## TASKS
1/ In the sensor-reading code below, what value is set as the sea level pressure constant, and in what unit?
2/ Do these statements agree with the sensor-reading code below? Answer yes or no for each, quoting the code's deciding words. (a) When mcp3008 is null, the light status is set to "N/A". (b) The new light state starts out as too dark. (c) If the temperature method hits an exception, the message is written to debug output.
3/ Retype the part of the sensor-reading code below between "const float seaLevelPressure" and "private MCP3008SensorData ReadLightStatusInRoom()", inclusive.

## SELECTED EXCERPT
□ □ □

Below is the code for reading temperature and light sensor values from Helper classes
private async Task<BMP280SensorData> ReadBMP280SensorData()
{
var sensorData = new BMP280SensorData();
try
{
//Create a constant for pressure at sea level.
//This is based on your local sea level pressure (Unit: Hectopascal)
const float seaLevelPressure = 1013.25f;
sensorData.Temperature = await BMP280.ReadTemperature();
sensorData.Pressure = await BMP280.ReadPreasure();
sensorData.Altitude = await BMP280.ReadAltitude(seaLevelPressure);
}
catch (Exception ex)
{
Debug.WriteLine(ex.Message);
}
return sensorData;
}
//For Light
private MCP3008SensorData ReadLightStatusInRoom()
{
var MCP3008SensorData = new MCP3008SensorData();
try
{
if (mcp3008 == null)
{
Debug.WriteLine("Light Sensor data is not ready");
MCP3008SensorData.lightStatus = "N/A";
return MCP3008SensorData;
}
// The new light state, assume it's just right to start.
eState newState = eState.JustRight;
// Read from the ADC chip the current values of the two pots and the photo cell.
MCP3008SensorData.lowPotReadVal = mcp3008.ReadADC(LowPotentiometerADCChannel);
MCP3008SensorData.highPotReadVal = mcp3008.ReadADC(HighPotentiometerADCChannel);
MCP3008SensorData.cdsReadVal = mcp3008.ReadADC(CDSADCChannel);
// convert the ADC readings to voltages to make them more friendly.
MCP3008SensorData.lowPotVoltage = mcp3008.ADCToVoltage(MCP3008SensorData.lowPotReadVal);
MCP3008SensorData.highPotVoltage = mcp3008.ADCToVoltage(MCP3008SensorData.highPotReadVal);
MCP3008SensorData.cdsVoltage = mcp3008.ADCToVoltage(MCP3008SensorData.cdsReadVal);
// Let us know what was read in.
Debug.WriteLine(String.Format("Read values {0}, {1}, {2} ", MCP3008SensorData.lowPotReadVal,
MCP3008SensorData.highPotReadVal, MCP3008SensorData.cdsReadVal));
Debug.WriteLine(String.Format("Voltages {0}, {1}, {2} ", MCP3008SensorData.lowPotVoltage,
MCP3008SensorData.highPotVoltage, MCP3008SensorData.cdsVoltage));
// Compute the new state by first checking if the light level is too low
if (MCP3008SensorData.cdsVoltage < MCP3008SensorData.lowPotVoltage)
{
newState = eState.TooDark;
}
// And now check if it too high.
if (MCP3008SensorData.cdsVoltage > MCP3008SensorData.highPotVoltage)
{
newState = eState.TooBright;
}
// Use another method to determine what to do with the state.

□ □ □

## RECORDED INFORMATION
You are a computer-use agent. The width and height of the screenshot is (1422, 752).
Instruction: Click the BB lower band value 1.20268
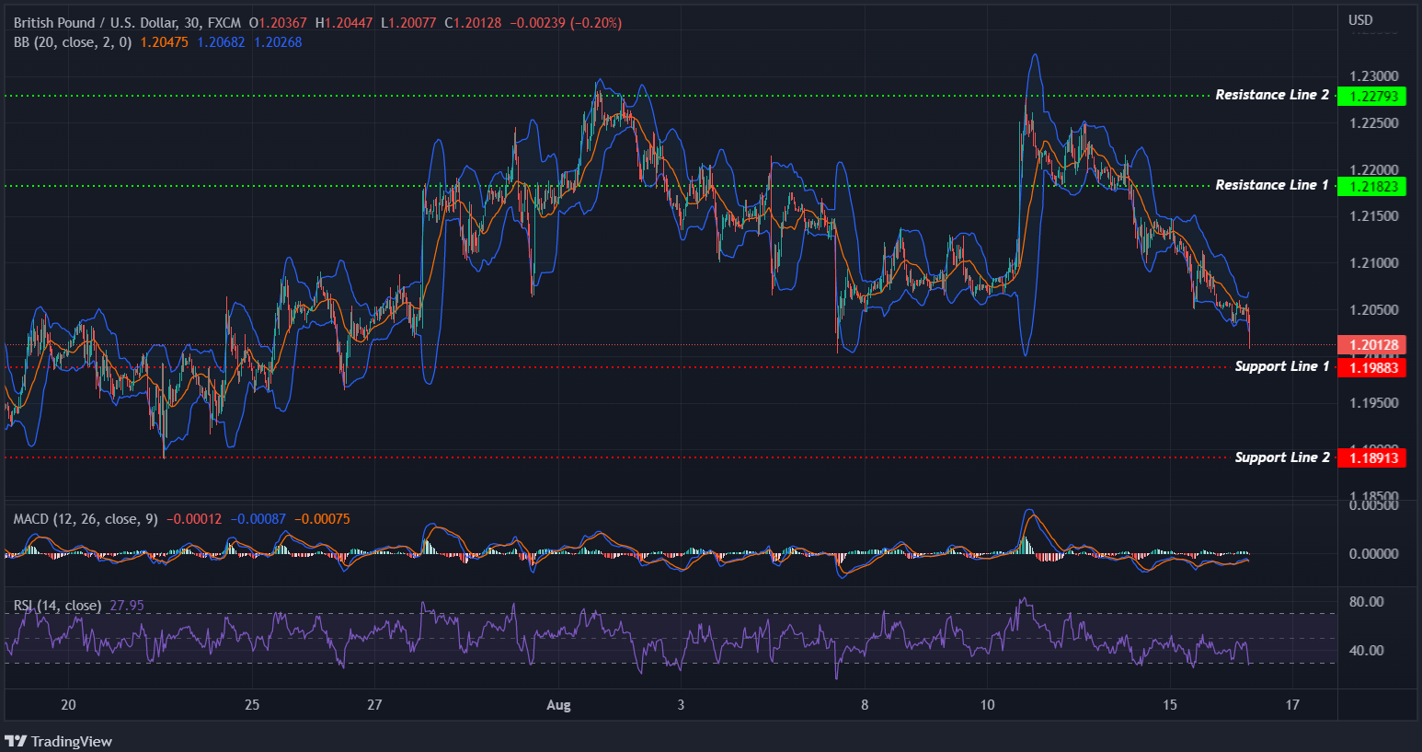(279, 41)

□ □ □

## IN RESPONSE
1/ 1013.25 hectopascals

2/
(a) Yes: "MCP3008SensorData.lightStatus = "N/A";"
(b) No: "eState newState = eState.JustRight;"
(c) Yes: "Debug.WriteLine(ex.Message);"

3/
const float seaLevelPressure = 1013.25f;
sensorData.Temperature = await BMP280.ReadTemperature();
sensorData.Pressure = await BMP280.ReadPreasure();
sensorData.Altitude = await BMP280.ReadAltitude(seaLevelPressure);
}
catch (Exception ex)
{
Debug.WriteLine(ex.Message);
}
return sensorData;
}
//For Light
private MCP3008SensorData ReadLightStatusInRoom()